Of course, the first cause one would suspect was nothing more exotic than plain old loss of habitat -- draining wetlands, spraying pesticides, cutting forests. I had recently come across some fascinating recollections of the Eastern Shore more than half a century ago by Roger Conant, a world-renowned expert on reptiles and amphibians who made collecting sorties down the Delmarva Peninsula in the 1930s:

"On rainy spring nights many of the frog choruses were so enormous and deafening that one species could not be distinguished from another by ear. Sometimes there were so many frogs and/or toads migrating across the paved roads to nearby breeding ponds and swales that we had to stop the car and shoo them out of the way."

Then, on a return to his old stomping grounds in 1975, Mr. Conant wrote:

"The trip . . . was disheartening; [so many] depressed acres that quickly filled with water and attracted earsplitting choruses had been drained or filled to make room for more crops . . . the Peninsula seemed as though it were wall-to-wall fields, to say nothing of the vast chicken farms."

But something scarier seemed at work in the current, global downturns, scientists were saying; because many of the problems are occurring in remote, still-pristine habitats.

No one yet has nailed down the causes. A prime suspect is increased ultraviolet radiation from a thinning of the earth's ozone layer (caused, apparently, by our release of certain ozone-destroying chemicals).

Or it may be an amphibian-killing fungal disease that seems to be spreading around the world. The final answer may include both, and perhaps other human-induced diseases of the atmosphere, like acid rain.

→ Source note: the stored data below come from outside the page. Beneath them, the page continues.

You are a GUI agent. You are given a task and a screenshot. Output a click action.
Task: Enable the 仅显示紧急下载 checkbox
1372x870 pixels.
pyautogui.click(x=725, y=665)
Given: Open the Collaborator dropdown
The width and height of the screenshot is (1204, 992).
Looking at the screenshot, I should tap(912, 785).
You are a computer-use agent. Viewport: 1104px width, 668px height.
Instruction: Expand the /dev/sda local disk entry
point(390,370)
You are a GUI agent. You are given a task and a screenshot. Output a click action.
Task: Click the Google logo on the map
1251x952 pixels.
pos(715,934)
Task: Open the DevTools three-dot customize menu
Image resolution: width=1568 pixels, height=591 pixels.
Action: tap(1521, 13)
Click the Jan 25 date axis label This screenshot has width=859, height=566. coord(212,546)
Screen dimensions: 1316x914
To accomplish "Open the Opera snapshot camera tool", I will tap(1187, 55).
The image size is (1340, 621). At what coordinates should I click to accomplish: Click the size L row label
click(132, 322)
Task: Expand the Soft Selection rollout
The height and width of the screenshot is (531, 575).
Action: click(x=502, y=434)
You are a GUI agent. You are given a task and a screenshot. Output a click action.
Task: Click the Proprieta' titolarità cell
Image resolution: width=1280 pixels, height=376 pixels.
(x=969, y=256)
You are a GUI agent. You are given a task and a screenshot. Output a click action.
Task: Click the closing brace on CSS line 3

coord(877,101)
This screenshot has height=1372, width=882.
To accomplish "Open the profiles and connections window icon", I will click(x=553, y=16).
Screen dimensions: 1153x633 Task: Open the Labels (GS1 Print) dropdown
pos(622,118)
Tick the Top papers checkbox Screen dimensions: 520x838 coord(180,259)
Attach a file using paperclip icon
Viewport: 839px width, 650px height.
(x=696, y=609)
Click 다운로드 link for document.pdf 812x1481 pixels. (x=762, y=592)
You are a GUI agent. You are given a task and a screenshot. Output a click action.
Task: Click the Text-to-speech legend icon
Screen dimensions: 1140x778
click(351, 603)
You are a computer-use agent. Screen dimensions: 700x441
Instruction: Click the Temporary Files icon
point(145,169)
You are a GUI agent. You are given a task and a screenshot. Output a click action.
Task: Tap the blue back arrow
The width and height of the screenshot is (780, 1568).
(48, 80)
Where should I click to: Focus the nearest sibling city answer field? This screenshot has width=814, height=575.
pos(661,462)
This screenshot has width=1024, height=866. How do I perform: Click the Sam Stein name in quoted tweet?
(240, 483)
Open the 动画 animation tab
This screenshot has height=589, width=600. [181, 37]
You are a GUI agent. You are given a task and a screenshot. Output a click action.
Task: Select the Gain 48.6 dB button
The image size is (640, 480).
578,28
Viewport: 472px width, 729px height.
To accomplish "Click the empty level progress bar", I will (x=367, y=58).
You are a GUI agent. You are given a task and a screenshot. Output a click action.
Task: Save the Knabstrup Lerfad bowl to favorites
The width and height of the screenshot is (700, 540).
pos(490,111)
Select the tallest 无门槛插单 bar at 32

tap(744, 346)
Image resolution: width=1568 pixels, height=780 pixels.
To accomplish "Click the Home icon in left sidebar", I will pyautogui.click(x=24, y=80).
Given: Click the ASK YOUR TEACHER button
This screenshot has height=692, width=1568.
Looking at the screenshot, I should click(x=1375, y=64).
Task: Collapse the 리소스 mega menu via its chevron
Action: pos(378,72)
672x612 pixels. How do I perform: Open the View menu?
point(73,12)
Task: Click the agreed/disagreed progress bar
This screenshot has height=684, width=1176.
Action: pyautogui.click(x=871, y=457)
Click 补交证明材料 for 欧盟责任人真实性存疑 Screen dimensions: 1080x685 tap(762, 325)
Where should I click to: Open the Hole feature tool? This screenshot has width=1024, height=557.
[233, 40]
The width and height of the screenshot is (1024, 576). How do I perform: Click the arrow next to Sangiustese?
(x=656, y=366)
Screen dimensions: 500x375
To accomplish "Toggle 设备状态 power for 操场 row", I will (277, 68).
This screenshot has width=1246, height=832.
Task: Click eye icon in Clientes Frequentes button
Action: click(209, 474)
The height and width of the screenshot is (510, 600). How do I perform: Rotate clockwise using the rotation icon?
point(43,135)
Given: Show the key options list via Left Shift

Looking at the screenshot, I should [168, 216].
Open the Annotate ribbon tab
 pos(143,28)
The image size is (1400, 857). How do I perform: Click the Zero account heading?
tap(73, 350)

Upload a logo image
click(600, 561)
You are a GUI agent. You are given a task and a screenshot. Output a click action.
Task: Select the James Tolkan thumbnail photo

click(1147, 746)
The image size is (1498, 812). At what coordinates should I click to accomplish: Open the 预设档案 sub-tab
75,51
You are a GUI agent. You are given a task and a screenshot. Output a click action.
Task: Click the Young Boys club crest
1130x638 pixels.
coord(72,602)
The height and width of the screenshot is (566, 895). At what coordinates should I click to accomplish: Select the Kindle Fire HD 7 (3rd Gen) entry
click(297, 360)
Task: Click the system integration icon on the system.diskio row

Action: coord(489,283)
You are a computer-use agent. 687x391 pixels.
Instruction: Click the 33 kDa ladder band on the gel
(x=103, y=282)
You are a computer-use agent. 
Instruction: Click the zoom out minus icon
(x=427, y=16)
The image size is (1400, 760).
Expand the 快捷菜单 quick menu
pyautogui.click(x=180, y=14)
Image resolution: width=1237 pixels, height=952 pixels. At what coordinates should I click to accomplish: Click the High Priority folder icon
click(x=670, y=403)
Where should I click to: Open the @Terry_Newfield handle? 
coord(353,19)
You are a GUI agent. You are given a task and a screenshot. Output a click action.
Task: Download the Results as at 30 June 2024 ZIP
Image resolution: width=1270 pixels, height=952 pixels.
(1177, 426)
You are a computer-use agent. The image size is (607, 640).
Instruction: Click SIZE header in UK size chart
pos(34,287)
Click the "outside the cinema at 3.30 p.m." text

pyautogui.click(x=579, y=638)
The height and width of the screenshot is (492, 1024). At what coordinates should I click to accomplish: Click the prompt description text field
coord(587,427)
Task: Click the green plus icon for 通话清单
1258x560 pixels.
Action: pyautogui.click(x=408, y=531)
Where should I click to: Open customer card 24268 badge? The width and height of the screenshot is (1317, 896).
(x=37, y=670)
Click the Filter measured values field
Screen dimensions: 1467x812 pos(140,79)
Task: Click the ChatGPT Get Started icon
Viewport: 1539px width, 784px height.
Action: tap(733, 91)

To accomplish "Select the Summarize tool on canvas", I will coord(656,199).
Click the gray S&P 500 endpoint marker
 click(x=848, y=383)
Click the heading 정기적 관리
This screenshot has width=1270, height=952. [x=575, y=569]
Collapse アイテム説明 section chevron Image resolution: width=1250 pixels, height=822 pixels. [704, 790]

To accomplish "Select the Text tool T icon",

At any rate, the possible connections between the respective states of the heavens and my old backyard were unsettling. Frogs were a memorable part of my growing up on the Shore. Not that I was a naturalist in those days.

Times were slower then, and on spring and summer nights, we sought simple diversions -- like roaring around the county dump on the hood of a car, shotgunning rats; and setting out long after dark, burlap feed sacks in hand, into the region's abundant swamps and gravel pits to capture bullfrogs. Their long, muscular legs, when skinned and fried, made tasty eating and occasionally fetched a good price from local restaurants.

When I was a little older, I was privileged to be invited frogging, with a group of slightly over-the-hill Shoremen who billed themselves as the All-American Team. They came from half a dozen little towns you never stopped in on your way to Ocean City. By day they were businessmen, pharmacists and bureaucrats, caught up in all the normal stresses of life. But on warm spring and summer evenings, in the small ponds that are the province of the dedicated bullfrogger, they were very big fish indeed.

Sometimes the All-Americans and their invitees drank too much, which could lead to poor form, like losing one's hip boots in the muck; or even bad behavior, like dispatching the night's catch by biting their heads off, instead of the time-honored whack-'em-against-the-nearest-hard-object method.

But mostly, they were true professionals and aficionados, who ,, taught me to disdain crass methods of capture such as shooting with a small caliber rifle, or gigging the frogs with a trident on the end of a pole.

Purists in technique

We embraced the purist technique, bare-handed, mano a froggo. Wading as deep as your chest in the swamp, transfixing a pair of glowing eyes in your flashlight beam, you would stalk, ever so delicately to within arm's reach. Then, leaning, slowly, sloooowly toward the frog, light still steady on its face, bring your free hand around behind its slithery body and GRAB! squeezing it firmly before chucking in the sack at your waist. Some nights, when they were clicking, the All-Americans would secure well over a hundred bullfrogs that way.